Following the general thread of this argument, I
think it is not in the best interest of the DC
community to force qualifiers on to inappropriate
elements in order to satisfy a local need. Ray has
nicely summarized our three choices, and from my
point of view the third choice is the most
advantageous. DC core was designed as "... a
metadata element set intended to facilitate
discovery of electronic resources. Originally
conceived for author-generated description of Web
resources ... The characteristics of the Dublin
Core that distinguish it as a prominent candidate
for description of electronic resources fall into
several categories: Simplicity ..." The majority
of Web sites would not find audience an important
concept. If the number of elements start to
proliferate to satisfy too many specialized needs,
the DC core will no longer be simple and easy to
implement - in other words, it will not be the
standard adopted. Ray's third alternative of a
cross-domain set (GCD) should be seriously
considered.
Mary Woodley
Social Sciences Librarian
California State University, Northridge
Andy Powell wrote:
>
> ... Audience does not refine the
> semantics of Subject, so it is not a valid element qualifier.
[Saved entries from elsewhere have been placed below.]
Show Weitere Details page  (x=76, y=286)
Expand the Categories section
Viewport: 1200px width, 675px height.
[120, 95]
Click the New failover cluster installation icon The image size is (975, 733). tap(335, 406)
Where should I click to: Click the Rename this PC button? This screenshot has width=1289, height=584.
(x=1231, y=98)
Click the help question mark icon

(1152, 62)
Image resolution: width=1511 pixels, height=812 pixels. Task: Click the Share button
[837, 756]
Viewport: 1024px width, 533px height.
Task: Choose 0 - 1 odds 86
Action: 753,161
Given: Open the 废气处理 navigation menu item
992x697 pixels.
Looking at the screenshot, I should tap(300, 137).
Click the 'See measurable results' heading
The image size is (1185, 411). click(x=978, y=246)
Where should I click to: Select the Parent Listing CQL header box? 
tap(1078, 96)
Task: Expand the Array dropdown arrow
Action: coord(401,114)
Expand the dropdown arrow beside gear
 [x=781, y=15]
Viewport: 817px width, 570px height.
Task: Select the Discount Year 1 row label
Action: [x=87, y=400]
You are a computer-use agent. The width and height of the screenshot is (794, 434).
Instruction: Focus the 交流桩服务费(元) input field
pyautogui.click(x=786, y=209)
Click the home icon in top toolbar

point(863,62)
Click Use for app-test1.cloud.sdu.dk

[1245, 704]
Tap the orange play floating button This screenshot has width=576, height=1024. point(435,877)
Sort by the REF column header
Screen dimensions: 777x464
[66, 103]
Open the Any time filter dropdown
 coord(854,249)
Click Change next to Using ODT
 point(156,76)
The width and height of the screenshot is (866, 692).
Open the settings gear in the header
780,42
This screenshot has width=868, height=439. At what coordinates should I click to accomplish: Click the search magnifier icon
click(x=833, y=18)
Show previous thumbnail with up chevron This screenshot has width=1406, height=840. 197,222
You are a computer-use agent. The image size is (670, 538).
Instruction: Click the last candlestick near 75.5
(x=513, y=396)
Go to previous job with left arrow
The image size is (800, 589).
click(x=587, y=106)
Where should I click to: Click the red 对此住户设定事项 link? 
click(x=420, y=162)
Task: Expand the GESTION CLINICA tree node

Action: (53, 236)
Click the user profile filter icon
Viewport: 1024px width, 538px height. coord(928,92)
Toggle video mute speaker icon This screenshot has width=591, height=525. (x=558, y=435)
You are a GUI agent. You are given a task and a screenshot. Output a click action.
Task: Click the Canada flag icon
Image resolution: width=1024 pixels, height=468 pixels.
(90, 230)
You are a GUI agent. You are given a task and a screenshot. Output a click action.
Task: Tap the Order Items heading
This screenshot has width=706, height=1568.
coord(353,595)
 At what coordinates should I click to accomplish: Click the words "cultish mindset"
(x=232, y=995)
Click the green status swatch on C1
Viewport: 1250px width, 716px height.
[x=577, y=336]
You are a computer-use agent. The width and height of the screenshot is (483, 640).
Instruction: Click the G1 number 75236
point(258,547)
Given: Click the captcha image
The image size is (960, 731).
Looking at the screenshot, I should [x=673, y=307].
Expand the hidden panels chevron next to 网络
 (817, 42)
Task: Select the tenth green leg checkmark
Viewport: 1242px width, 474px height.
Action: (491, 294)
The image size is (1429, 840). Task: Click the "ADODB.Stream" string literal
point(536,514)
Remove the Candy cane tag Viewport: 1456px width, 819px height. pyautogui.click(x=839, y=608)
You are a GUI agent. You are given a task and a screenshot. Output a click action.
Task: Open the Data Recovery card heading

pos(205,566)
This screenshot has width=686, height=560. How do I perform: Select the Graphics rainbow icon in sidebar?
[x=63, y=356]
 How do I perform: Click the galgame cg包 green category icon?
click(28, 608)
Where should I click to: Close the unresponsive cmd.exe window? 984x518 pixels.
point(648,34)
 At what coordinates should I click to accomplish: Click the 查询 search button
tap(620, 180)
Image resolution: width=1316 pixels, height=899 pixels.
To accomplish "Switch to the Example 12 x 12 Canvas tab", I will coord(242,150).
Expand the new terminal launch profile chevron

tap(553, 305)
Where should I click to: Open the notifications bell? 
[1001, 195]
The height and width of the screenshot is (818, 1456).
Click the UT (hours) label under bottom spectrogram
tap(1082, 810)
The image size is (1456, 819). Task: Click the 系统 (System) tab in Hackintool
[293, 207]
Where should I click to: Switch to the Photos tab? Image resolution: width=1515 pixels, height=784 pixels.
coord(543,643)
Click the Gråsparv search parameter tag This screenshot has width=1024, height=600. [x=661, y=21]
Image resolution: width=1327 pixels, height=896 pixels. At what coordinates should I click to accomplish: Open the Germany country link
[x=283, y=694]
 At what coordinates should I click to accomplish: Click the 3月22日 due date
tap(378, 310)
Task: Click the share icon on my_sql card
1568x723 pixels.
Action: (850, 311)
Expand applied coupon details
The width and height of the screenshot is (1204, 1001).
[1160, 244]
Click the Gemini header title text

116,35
Good, so the result of that experiment with
"keywords" leaves us here:
1. many communities find "audience" a useful
discovery term
2. "audience" does not *refine* any (?) of the
DC-15
3. either each of the communities will add a
(local) 16th element
"audience", or we need the DC-16.
(as Warwick said ...)
--
Best Simon
Dublin Core is a "core" set; that fact is
inherrent in its name. The DC
community seems to want to develop a general cross
domain set. Nothing
wrong with that, but a "general cross domain set"
is not a "core set".
A core element is one that most everyone who
implements a cross-domain
element-set supports. A (non-core) cross domain
element is an
element
considered to be useful but not necessarily
universally-supported.
'audience' is clearly a useful cross-domain
element, and for discussion
sake, assume it is not a core element. (Whether it
is or is not is
beyond the scope of this message. If, when the
original 15 elements
were
agreed-upon, there had been an 'audience' champion
and not a 'coverage'
champion, then 'audience' would be a DC element
and we might now be
debating 'coverage'.)
Three approaches to accomodating 'audience' have
been considered:
(1) Add it as the 16th element.
(2) Wedge it into one of the existing 15 elements:
subject,
description,
or coverage.
(3) Include it in element sets that are supersets
of, or which
"import", DC.
If 'audience' were a core element, (1) or (2)
would be appropriate
(which one, (1) or (2), is beyond the scope of
this message) but
assuming that 'audience' is not core, that leaves
approach (3),
which is criticized because of the possibility of
interoperability
problems caused by the potential proliferation of
'audience' elements
in different element sets.
This is nothing more than a namespace problem.
Since it seems that
the DC community wants to develop a general cross
domain set, and since
the DC community is probably the appropriate body
to do so, I think the
solution is for the DC community to define a new
set, the General Cross
Domain set, of which DC is subset. Whether a new
namespace is
necessary, I don't know (I would personally be
happy if the DC
namespace
were used for the GCD set, as long as there is an
intellectual
distinction between the two sets).
I think what I am suggesting is consisitent with
what John Kunze
suggested earlier today.
--Ray
--
Ray Denenberg
Library of Congress
202-707-5795
[log in to unmask]
Erik & et al:
Neither coverage nor description are appropriate
elements for the concept of "audience." GEM's
response to create a locally defined element
follows the intent that DC represents the core of
concepts and that others can be defined as
necessary. However, instead of each institution
creating an element for audience (or any other
concept), perhaps our Guidelines could eventually
show links to non-DC defined elements created by
similar institutions (e.g. government, education,
museums, etc.) that could be shared.
Mary Woodley
Social Sciences Librarian
California State University, Northridge
Jul,Erik wrote:
>
> Liddy et al.:
>
> (Hi, Liddy!)
>
> I am having trouble reconciling the DC 1.1 definition of Coverage
with its
> use as an expression of intended audience.
>
> I do not equate "the extent or scope of the content," which seems to
capture
> an aspect of what the content is *about*, with "audience," which
seems to
> capture an aspect of intended use.
>
> --Erik
>
> Erik Jul
> [log in to unmask]
>
> > -----Original Message-----
> > From: Liddy Nevile [mailto:[log in to unmask]]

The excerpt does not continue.